がんを凍結し破壊 超低音で痛みなく 
臨床試験終わり申請へ
 がんや子宮筋腫をマイナス185度の超低温で凍結し破壊する「凍結手術」が、アルゴンガスを使った冷凍治療器とオープン型MRI (磁気共鳴診断装置)の先端技術の組み合わせで可能になった。手術は局所麻酔で、少し太い針のような冷凍治療器のプローブをがん組織内部に挿入し、 凍結させる。凍結の麻酔効果により治療中の痛みもなく、体の負担も少ない。臨床試験も終わり、秋には認可申請の予定だ。

▽急速凍結が可能
  冷凍治療器のプローブ(直径約3mm)が急速に冷えるのは、物理学の「ジュール・トムソン効果」による。 これは圧縮された気体が一気に膨張すると温度が下がる現象で、工業的には気体を液化するときに使われる。 がん組織に挿入されたプローブには、ボンベから高圧のアルゴンガスが先端まで導かれ、内部で小さな穴から噴き出す。
 その結果、わずか10秒で先端部の2cmがマイナス185度まで下がる仕組みになっている。 一方、がん組織がどの範囲まで凍結したかを正確に見られるのがMRIだ。通常のMRIは筒型で体の周囲ををすっぽり覆ってしまうが、オープン型はタイプによって、 上下や左右に空間的な余裕ができ、凍結手術を行いながら、MRIの画像を見ることが可能になった。
▽黒く映る凍結部
 凍結手術の臨床試験を実施した 慈恵医大柏病院(千葉県柏市)放射線科の原田潤太・助教授は「MRIでは凍結した部分が黒く映り、範囲が正確に把握できる。この点が一番大事」と指摘する。 手術では、プローブをがんや子宮筋腫の組織に挿入し急速凍結。「約10分でプローブを中心に直径約4cm、長径5・5cmの“アイスボール”(凍結部分)ができる。
 凍結範囲はがん組織の縁から5mmを超えるように大きめにとる」(同助教授)。 装置は5本のプローブが同時に使えるので、大きさに合わせて複数のプローブを使う。 1回の手術時間(入室から退室まで)は約2時間。凍結により、細胞が破壊されると同時に凍結部位の細い血管に血栓が生じて、血液が全く通わなくなり、細胞が壊死(えし)することが確認されている。
▽26例に実施
 同病院では昨年3月から今年5月までに腎がん12例、肝がん4例、子宮筋腫10例の計26例に対し、凍結手術を実施。 術後の経過観察を2-3週間後と6-8週間後にエックス線CTかMRIで行った。その結果、腎がんでは全例で壊死して次第に縮小、2例で消失した。 肝がんでは4例中3例が壊死したが、1例で周囲にがん組織の残存が見られた。 子宮筋腫では2週間後で平均16・2%、六週後で同34・8%縮小。
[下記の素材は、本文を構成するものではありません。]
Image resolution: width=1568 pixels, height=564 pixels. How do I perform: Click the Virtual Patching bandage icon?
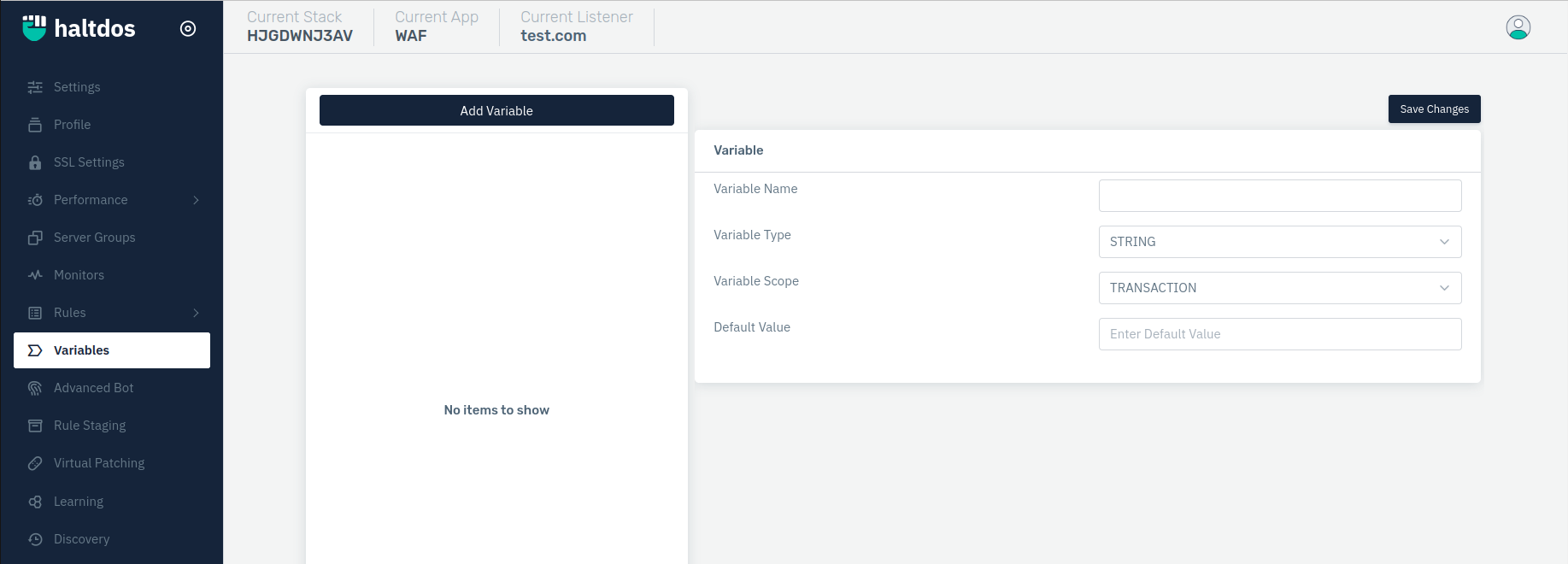(x=35, y=463)
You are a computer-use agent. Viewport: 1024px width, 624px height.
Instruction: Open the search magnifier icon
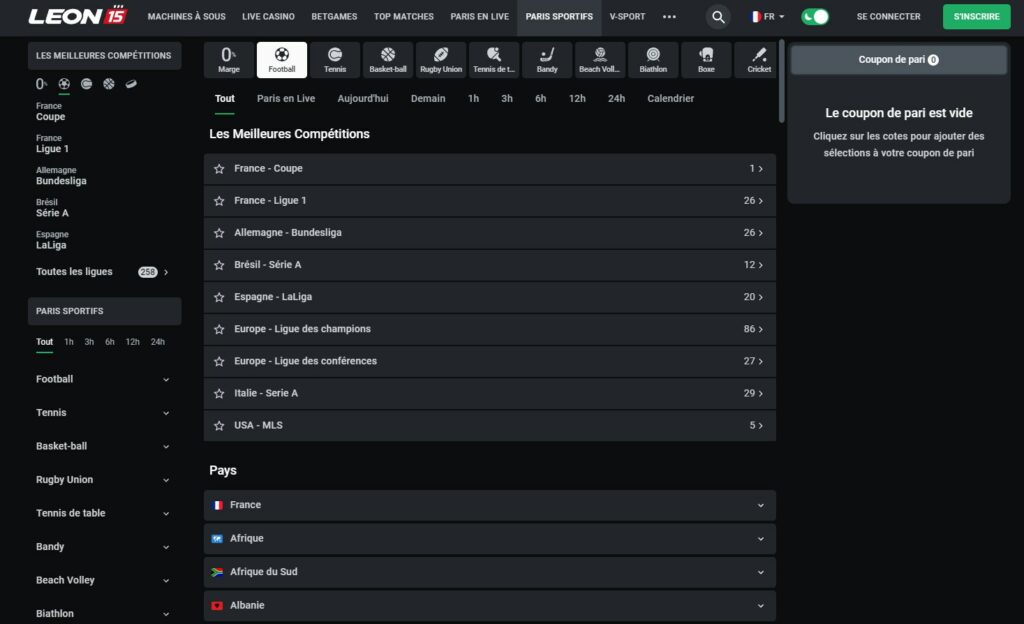(x=718, y=17)
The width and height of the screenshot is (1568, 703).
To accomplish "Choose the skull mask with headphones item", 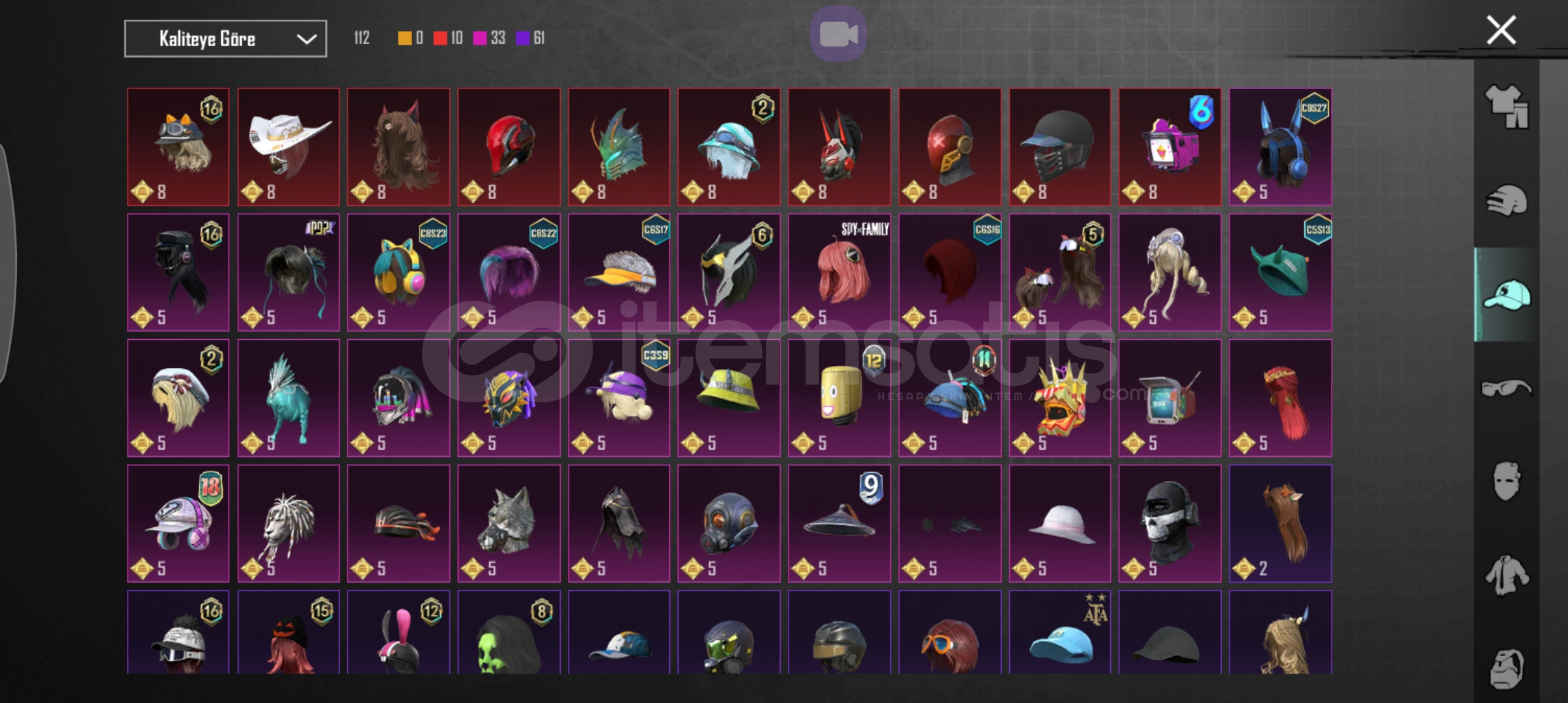I will tap(1170, 523).
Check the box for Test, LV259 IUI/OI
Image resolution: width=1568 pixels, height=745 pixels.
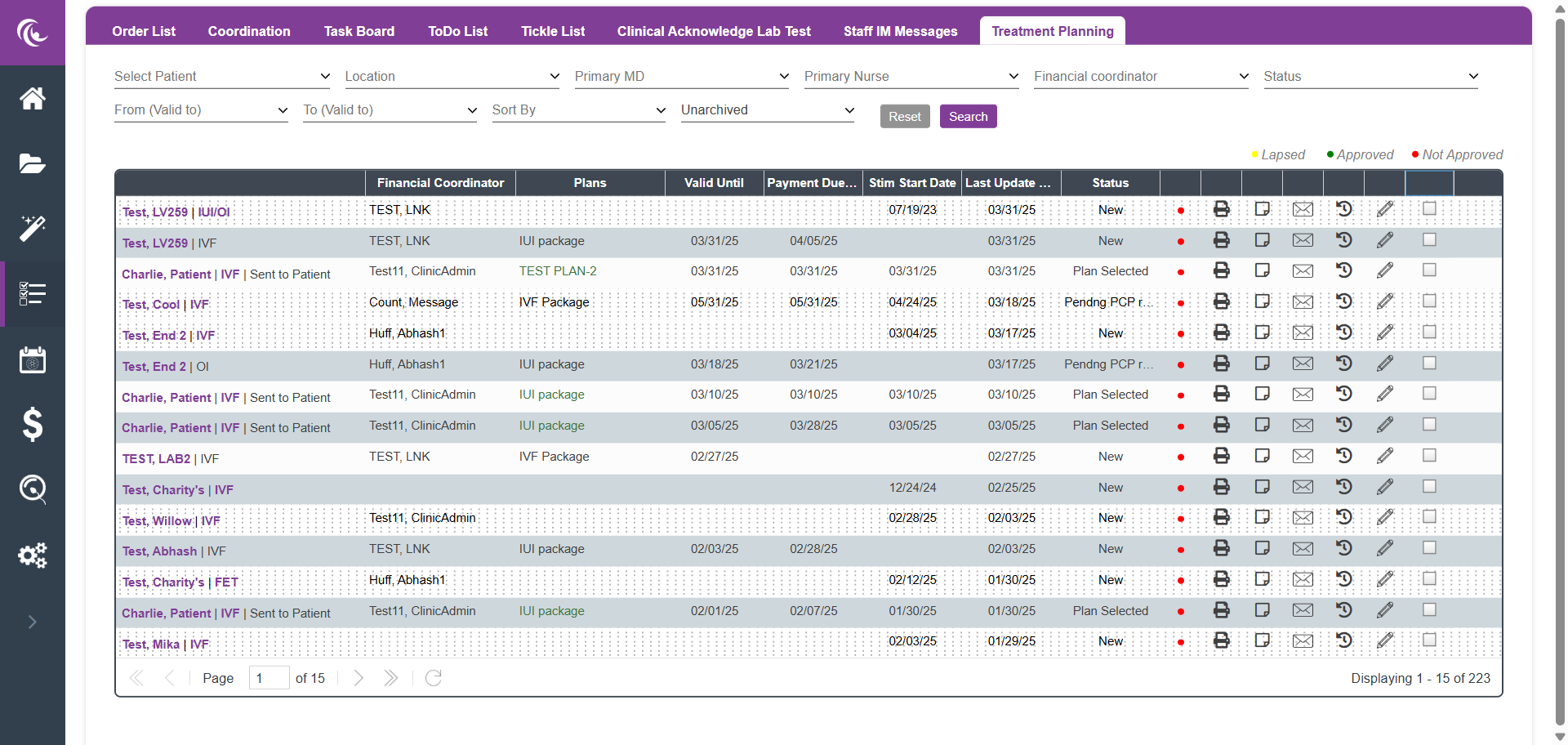(1429, 209)
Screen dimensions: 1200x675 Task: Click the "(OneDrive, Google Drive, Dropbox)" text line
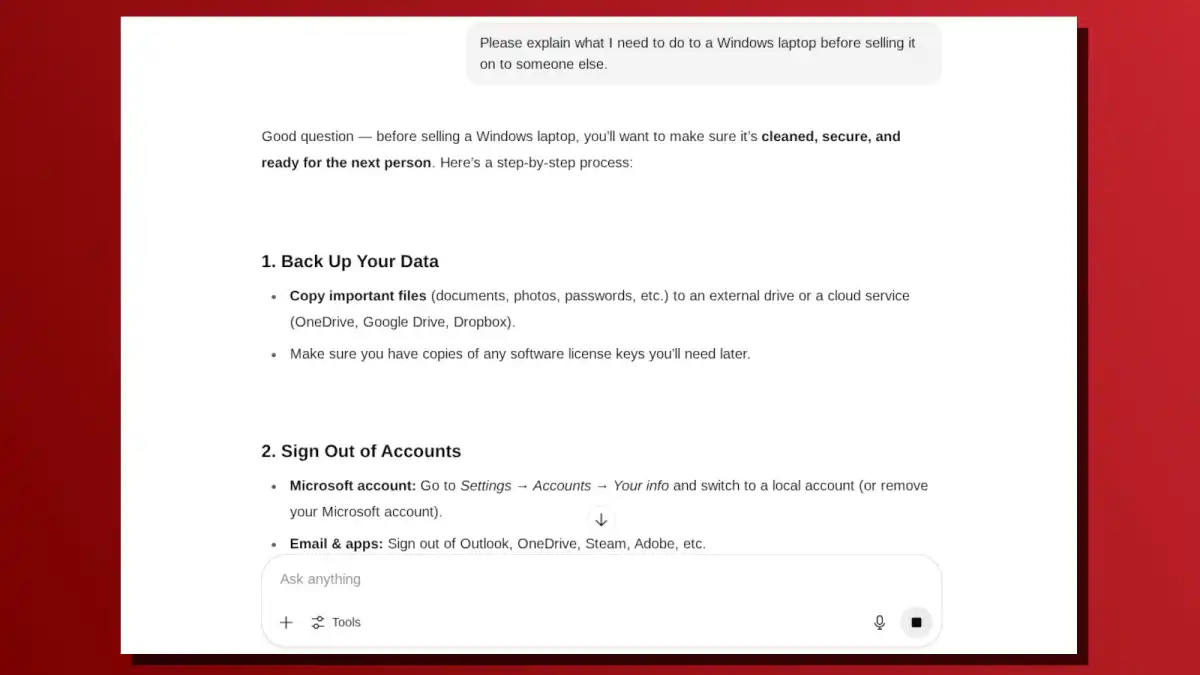tap(402, 322)
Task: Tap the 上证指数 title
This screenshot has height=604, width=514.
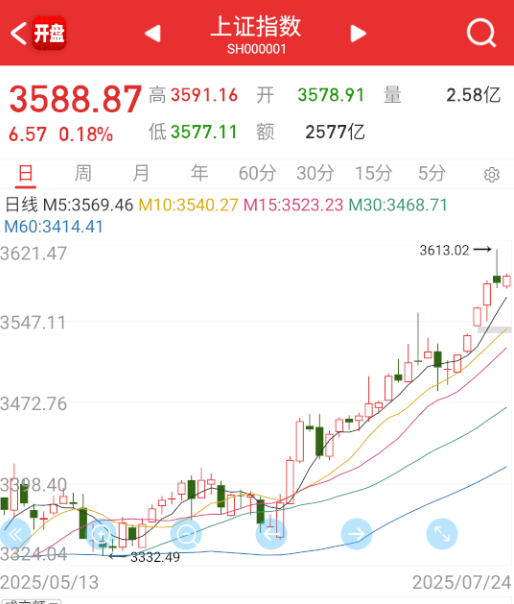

10例すべてで、月経困難症や貧血などの症状軽減が得られた。
 しかし、1例で7カ月後に筋腫の増大と症状悪化が見られたという。原田助教授は「凍結手術は痛みもなく、体への負担も少ない優れた手術法になると思う。 26例中23例は翌日退院できた。将来は合併症がなければ日帰り手術も可能になるだろう」と話している。 北海道大病院放射線科も6月末に同じ凍結手術の治験を終了。経過観察の後、秋には双方のデータをそろえて認可の申請が行われる予定。